** Opening RECORDS PROVIDED block **
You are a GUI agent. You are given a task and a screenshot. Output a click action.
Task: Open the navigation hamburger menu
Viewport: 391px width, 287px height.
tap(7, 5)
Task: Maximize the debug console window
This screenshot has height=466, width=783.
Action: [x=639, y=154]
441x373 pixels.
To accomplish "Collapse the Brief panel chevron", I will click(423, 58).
** Closing RECORDS PROVIDED block **
** Opening RECORDS PROVIDED block **
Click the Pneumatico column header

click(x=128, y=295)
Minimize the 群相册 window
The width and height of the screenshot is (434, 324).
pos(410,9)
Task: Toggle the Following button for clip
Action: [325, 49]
** Closing RECORDS PROVIDED block **
** Opening RECORDS PROVIDED block **
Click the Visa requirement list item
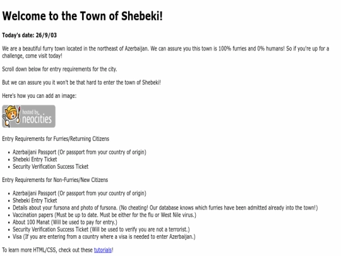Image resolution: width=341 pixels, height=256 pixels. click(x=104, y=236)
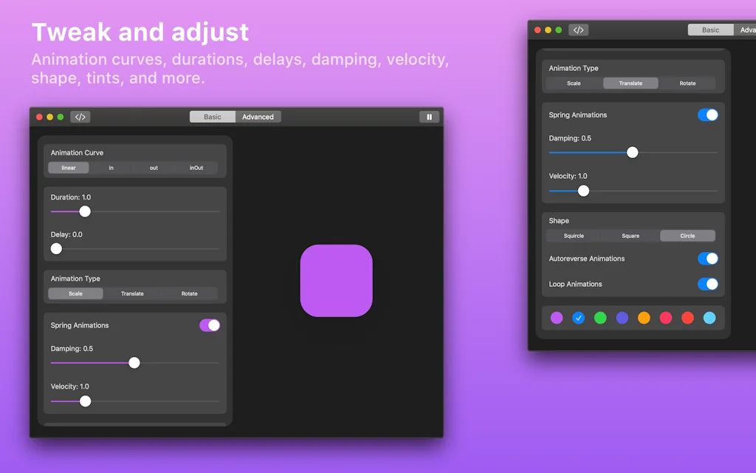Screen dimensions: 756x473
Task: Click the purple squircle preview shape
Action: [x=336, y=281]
** Closing RECORDS PROVIDED block **
REQUIRED ACTION
Transcribe, exactly and without additions, the lines of the records above, beginning with the line that contains "You are a GUI" and ending with the line that contains "441x373 pixels.", both included.

FINISHED EXERCISE
You are a GUI agent. You are given a task and a screenshot. Output a click action.
Task: Open the navigation hamburger menu
Viewport: 391px width, 287px height.
tap(7, 5)
Task: Maximize the debug console window
This screenshot has height=466, width=783.
Action: [x=639, y=154]
441x373 pixels.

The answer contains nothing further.